Girls who go to Hangzhou start from a university in Zhuji (Jiyang College), go to Laosha Village in Hangzhou, and go home for the weekend. The girl is the reincarnation of Shih Tzu, she is quite beautiful. I bought a cup of coffee at the service area on the way, and there happened to be a buy-one-get-one coupon, and I also made her a cup of Mango Frappuccino, and the girl was very happy. When they arrived at the destination, it was directly in front of her house, a house with two upper and lower houses. She turned out to be from the village. It’s not like rural at all.

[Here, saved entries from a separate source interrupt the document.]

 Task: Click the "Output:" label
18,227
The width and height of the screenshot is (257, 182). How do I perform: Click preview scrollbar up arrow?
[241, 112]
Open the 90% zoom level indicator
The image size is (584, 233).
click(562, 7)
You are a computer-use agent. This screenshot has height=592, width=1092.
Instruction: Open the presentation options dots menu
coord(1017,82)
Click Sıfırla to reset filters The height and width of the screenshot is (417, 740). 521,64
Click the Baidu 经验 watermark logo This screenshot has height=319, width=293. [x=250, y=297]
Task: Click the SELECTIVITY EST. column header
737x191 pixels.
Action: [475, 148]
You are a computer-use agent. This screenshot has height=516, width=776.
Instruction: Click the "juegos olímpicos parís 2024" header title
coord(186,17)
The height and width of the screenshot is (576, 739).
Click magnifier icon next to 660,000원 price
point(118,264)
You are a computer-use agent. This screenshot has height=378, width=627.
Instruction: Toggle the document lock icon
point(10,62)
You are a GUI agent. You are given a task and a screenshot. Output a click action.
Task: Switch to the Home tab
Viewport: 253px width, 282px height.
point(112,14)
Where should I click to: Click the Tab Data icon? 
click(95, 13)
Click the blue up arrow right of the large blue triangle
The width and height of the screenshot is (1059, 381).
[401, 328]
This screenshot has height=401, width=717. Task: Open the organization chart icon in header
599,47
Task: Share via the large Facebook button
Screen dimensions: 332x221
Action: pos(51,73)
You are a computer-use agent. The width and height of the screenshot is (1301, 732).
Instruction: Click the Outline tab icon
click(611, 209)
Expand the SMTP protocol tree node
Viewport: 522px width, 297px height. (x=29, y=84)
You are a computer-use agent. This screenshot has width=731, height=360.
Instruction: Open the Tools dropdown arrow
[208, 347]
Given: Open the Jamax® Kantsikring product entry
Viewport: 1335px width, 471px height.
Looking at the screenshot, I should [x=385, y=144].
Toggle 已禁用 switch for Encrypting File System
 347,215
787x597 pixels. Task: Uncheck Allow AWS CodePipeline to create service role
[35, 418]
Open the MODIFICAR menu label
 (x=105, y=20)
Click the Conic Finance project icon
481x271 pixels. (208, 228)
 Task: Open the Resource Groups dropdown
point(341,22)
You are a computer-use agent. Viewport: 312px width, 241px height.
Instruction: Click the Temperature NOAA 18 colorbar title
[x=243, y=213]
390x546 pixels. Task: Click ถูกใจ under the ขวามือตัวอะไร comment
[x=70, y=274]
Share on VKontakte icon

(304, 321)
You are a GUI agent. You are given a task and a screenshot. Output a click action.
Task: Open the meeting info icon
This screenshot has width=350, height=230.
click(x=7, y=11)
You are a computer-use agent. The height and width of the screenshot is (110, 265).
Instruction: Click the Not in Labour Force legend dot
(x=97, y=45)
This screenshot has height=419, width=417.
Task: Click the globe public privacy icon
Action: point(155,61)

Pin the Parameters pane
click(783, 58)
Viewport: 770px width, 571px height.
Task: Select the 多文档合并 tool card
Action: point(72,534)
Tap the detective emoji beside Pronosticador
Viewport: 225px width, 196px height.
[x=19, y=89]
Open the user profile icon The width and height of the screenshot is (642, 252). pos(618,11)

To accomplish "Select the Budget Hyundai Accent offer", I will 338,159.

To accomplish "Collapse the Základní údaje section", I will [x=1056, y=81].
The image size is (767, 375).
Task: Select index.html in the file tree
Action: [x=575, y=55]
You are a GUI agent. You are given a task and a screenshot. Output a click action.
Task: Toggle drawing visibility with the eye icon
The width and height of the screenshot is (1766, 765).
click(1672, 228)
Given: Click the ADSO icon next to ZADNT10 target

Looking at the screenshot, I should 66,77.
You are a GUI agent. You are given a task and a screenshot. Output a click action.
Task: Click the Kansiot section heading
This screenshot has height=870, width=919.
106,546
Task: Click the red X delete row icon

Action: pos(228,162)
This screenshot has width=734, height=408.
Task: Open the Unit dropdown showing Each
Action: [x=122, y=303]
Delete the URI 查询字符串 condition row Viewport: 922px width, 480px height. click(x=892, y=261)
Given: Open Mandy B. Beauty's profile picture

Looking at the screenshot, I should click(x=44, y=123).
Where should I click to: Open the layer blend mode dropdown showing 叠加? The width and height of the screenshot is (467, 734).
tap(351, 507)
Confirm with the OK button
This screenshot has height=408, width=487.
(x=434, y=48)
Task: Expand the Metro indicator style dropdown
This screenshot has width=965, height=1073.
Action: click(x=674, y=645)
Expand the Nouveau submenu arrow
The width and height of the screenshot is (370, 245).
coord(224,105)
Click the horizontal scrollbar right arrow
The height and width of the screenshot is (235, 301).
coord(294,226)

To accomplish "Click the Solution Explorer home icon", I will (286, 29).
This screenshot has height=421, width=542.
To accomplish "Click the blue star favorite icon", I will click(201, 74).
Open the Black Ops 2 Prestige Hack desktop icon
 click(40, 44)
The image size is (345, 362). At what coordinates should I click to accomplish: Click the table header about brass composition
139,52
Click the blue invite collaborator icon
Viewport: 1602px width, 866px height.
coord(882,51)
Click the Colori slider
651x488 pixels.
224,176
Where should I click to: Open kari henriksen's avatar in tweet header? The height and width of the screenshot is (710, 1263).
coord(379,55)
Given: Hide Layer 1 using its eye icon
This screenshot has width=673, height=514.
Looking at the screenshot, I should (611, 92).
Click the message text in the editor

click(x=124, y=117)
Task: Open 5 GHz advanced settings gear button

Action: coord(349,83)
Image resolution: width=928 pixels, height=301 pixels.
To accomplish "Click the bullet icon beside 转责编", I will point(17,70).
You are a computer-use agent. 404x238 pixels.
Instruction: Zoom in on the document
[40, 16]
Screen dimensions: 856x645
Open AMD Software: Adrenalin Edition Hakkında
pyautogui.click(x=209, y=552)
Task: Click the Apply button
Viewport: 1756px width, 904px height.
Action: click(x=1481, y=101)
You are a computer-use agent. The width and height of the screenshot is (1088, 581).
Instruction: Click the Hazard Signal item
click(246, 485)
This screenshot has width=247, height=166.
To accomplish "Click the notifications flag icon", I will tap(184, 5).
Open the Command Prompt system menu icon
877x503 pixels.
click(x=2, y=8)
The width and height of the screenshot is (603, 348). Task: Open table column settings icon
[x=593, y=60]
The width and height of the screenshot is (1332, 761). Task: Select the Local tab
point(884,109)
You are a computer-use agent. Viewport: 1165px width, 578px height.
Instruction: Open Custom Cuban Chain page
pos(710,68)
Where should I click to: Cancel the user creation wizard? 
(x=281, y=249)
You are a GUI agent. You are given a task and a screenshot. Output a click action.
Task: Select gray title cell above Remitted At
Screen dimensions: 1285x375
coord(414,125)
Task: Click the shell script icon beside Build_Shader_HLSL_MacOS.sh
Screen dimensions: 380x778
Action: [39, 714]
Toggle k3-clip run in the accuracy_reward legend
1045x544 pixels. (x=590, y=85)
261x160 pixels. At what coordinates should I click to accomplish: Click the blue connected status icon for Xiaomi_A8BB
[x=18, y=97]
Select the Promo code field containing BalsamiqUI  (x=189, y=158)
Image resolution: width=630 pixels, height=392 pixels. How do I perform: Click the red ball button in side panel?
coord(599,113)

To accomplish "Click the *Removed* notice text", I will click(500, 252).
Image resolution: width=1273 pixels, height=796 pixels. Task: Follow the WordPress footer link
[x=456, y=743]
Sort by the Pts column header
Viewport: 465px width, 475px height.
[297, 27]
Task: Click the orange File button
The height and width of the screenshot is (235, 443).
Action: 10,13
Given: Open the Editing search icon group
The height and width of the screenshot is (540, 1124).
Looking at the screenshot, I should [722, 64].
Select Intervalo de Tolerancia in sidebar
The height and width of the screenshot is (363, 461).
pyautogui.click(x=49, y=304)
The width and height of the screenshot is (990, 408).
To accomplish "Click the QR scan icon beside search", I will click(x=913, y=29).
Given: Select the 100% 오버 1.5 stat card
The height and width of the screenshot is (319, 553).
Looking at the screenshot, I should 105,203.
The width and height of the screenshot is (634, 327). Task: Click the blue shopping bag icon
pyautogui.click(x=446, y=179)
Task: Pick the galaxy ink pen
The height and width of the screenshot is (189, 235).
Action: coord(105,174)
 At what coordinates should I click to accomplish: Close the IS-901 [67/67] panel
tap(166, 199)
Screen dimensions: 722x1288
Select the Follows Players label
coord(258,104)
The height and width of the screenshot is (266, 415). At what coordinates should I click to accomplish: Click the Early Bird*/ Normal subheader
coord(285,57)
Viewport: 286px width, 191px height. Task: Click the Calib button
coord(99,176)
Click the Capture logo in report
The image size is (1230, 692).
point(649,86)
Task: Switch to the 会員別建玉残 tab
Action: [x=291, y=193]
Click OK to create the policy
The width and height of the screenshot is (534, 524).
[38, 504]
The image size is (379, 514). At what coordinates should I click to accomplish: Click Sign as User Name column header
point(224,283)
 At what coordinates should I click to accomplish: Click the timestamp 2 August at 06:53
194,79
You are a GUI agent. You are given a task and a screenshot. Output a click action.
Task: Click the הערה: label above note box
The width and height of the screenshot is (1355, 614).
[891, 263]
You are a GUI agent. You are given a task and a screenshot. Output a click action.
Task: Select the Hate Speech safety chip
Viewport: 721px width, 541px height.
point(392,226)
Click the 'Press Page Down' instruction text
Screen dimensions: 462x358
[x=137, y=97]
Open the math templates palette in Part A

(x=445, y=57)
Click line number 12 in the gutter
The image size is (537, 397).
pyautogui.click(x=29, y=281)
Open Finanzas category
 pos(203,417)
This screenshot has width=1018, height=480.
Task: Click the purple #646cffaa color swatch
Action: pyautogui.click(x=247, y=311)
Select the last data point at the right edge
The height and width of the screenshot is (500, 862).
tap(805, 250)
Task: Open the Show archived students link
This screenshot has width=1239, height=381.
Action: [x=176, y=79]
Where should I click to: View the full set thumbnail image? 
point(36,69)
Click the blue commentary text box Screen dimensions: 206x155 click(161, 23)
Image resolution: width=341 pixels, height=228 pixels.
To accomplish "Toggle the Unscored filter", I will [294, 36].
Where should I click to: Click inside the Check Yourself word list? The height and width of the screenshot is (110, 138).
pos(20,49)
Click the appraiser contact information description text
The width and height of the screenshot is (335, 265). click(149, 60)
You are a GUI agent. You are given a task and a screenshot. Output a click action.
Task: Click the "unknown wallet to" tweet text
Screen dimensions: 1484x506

I have always thought that beautiful women are born in Hangzhou, and today I have confirmed this idea again: in Hangzhou, Shaoxing, Fuyang, and Tonglu, no matter whether it is a big city or a small county, as long as the women are locals, they are all delicate and graceful, with bright eyes and good looks. Leave her house and go pick up the next one. The car is walking on a country road, next to the wide and clear Qiantang River. The miraculous water of the Qiantang River has nurtured beautiful Jiangnan women, and it is the water of the upper reaches of the Qiantang River, the Puyang River, that has nurtured the ancient goddess Xi Shi. The next carpooler was a woman in the wine business, from Hangzhou to Shanghai. She was born in Henan in 1985, and her family was in Hangzhou. Ask me where the seafood buffet in Shanghai is better. She recommended one, and she searched it on the Internet, but thought it was low-grade, so she searched for one by herself. Well, I met a rich woman today.
Wechat voice calls all the way to contact business, occasionally video with my daughter, and then discuss with my partner in Shanghai, a man, where to go for dinner. The man asked her to go home and talk… This tone, ha ha… Here, the woman wants to add me on WeChat, uh, whatever. Looking back at the old almanac, today is suitable for intercourse, marriage, travel… I will be home at 8 o’clock in the evening. Safe, no violations. The trip basically followed the planned route: Shanghai-Linhai-Wenzhou-Yongjia-Xiaguan Town-Lishui-Jinhua-Quzhou-Zhuji-Shanghai, with a total journey of more than 3,000 kilometers and a duration of 2 weeks. During this trip, the A-shares skyrocketed and the profits were huge. Earn money while playing, happy life!